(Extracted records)
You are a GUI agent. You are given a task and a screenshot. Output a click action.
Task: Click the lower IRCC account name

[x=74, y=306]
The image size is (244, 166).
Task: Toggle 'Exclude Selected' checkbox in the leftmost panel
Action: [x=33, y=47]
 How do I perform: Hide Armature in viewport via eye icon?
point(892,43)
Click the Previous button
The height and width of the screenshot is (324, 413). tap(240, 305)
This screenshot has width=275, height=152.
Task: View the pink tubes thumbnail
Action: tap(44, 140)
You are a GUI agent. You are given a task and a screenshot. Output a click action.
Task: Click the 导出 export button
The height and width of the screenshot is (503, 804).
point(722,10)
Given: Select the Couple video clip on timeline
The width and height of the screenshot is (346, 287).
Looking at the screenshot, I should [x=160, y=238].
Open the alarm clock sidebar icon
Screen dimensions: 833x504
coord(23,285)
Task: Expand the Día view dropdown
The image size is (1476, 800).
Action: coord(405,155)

Stated exercise
Retype the part of the data that opens with the line containing "Click the Previous button" and runs through the end of the data, keeping every line as it appears.

Finished answer
Click the Previous button
The height and width of the screenshot is (324, 413). tap(240, 305)
This screenshot has width=275, height=152.
Task: View the pink tubes thumbnail
Action: tap(44, 140)
You are a GUI agent. You are given a task and a screenshot. Output a click action.
Task: Click the 导出 export button
The height and width of the screenshot is (503, 804).
point(722,10)
Given: Select the Couple video clip on timeline
The width and height of the screenshot is (346, 287).
Looking at the screenshot, I should [x=160, y=238].
Open the alarm clock sidebar icon
Screen dimensions: 833x504
coord(23,285)
Task: Expand the Día view dropdown
The image size is (1476, 800).
Action: coord(405,155)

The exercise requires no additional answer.